Univ. revamps frosh counseling program

Freshman counselors for the class of 2013 will absorb the duties of ethnic counselors — a position which will cease to exist beginning fall 2009 — Yale College Dean Mary Miller announced at a meeting of residential college deans Tuesday morning.

The move is the capstone of a sweeping agenda of reform aimed at improving the University’s diversity counseling network. The Dean’s Office also plans to create “peer liaison” positions — non-freshmen who will advise first-year students on issues of diversity and direct them to campus resources, such as the cultural houses. The shifts have drawn fire from students and alumni concerned about the elimination of the ethnic counselor program, but administrators maintain that the new system will ease overstretch and offer a net gain of counseling resources compared to the current system.

“It’s the most important thing we’re working on right now,” said Dean of Student Affairs Marichal Gentry.

Administrators said in the past that the old system of ethnic counseling strained counselors — who often had to advise dozens of students across as many as three residential colleges — and left them with an at-times ambiguous role in the counseling network. Under the new proposal, an additional 12 freshman counselors will be hired to make up for the loss in personnel, Gentry said.

Since the University began review of the program last year, the topic has raised concerns from campus groups and alumni.

Robert Sanchez ’08, a former ethnic counselor, published letters on the Web site for Yale Latino Alumni in the Tri-State Area and on the Facebook pages of eight student groups at Yale. The message urged alumni to participate in a letter-writing campaign criticizing the reforms, which Sanchez dubbed “a net loss of resources for students of color at Yale.” The new program will strain the cultural houses’ resources, Sanchez argued in his letter, and will jeopardize the diversity of the counselor pool by limiting cultural house input in the counselor selection process.

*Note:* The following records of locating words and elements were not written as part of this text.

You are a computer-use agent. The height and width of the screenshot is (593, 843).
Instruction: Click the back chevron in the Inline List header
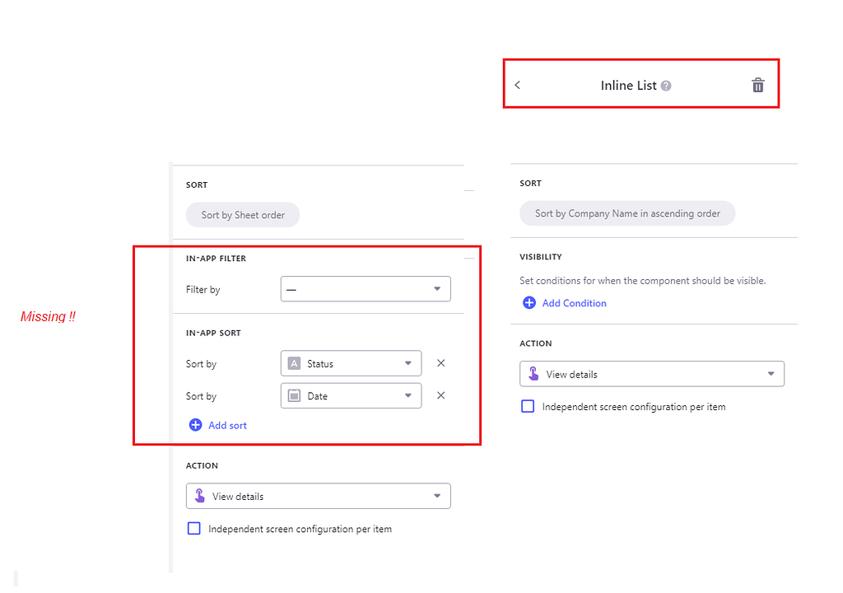point(518,85)
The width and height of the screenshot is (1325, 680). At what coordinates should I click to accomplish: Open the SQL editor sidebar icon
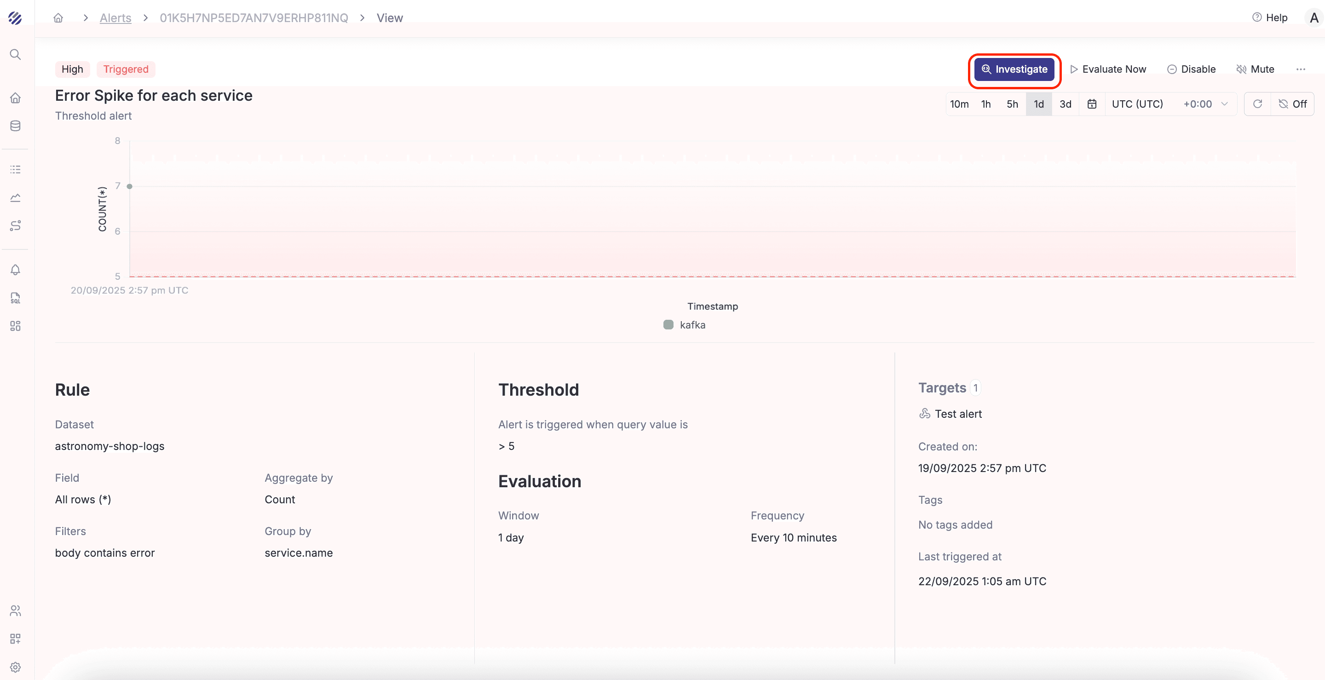tap(15, 298)
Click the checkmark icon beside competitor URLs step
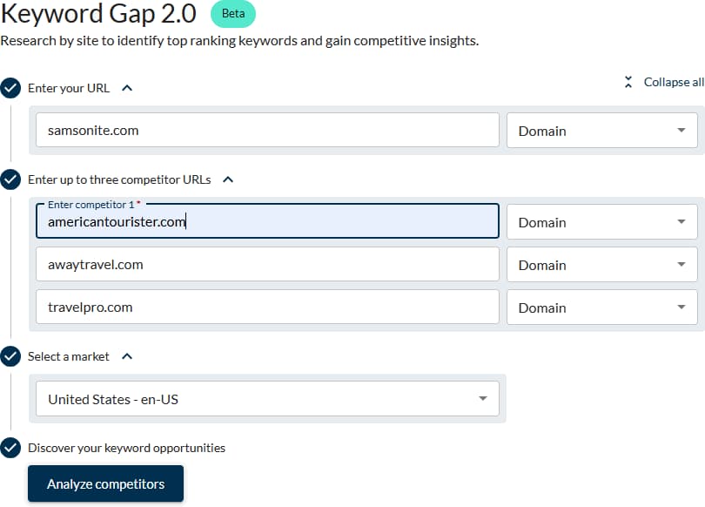Image resolution: width=705 pixels, height=507 pixels. (x=10, y=179)
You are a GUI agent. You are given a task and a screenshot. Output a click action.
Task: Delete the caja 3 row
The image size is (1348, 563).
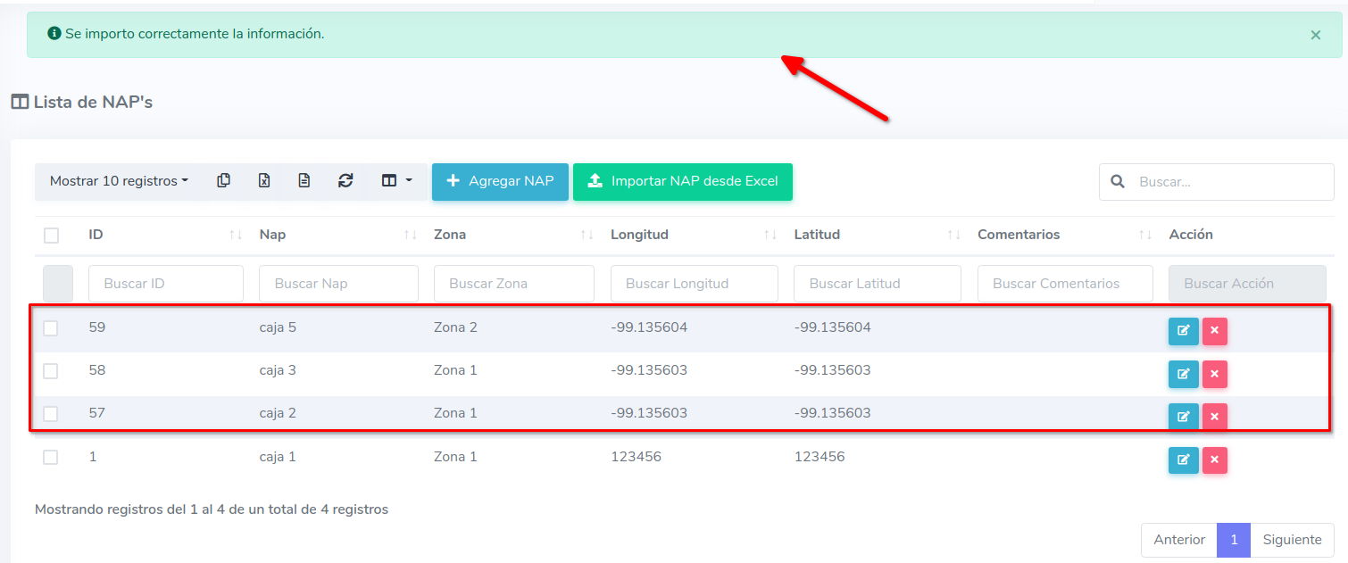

In an interview, Sanchez said the University received 30 e-mails because of the campaign. Sanchez said that Miller personally responded to his e-mail thanking him for his concerns; he said he is confident the administration would take them into consideration.

“Now that we’ve reached out to some of [the critics] and now that they understand it a little better, they say ‘OK, now we get it,’ ” Gentry said.

In response to concerns that the reforms constituted the elimination of the ethnic counselor program, Gentry said training for all freshman counselors would be thorough and hands-on.

Since the campaign began, the Dean’s Office has shifted its original plan for a non-advisory “Links” program — opposed by some ethnic counselors — to the peer liaison system.

“The Links were more of a public relations kind of a job — a public face for the cultural centers they served,” said head ethnic counselor Sam Ng ’09, who was among ethnic counselors consulted on the reforms. “The peer liaison system is more. It’s that and also a counseling component.”

Because the reforms include an expansion of funding to the freshman counseling program, the Yale Corporation must vote to approve the changes at its meeting this week. To add 12 new counselors, the University would have to increase the amount it spends on providing room and partial board, a perk provided to freshman counselors.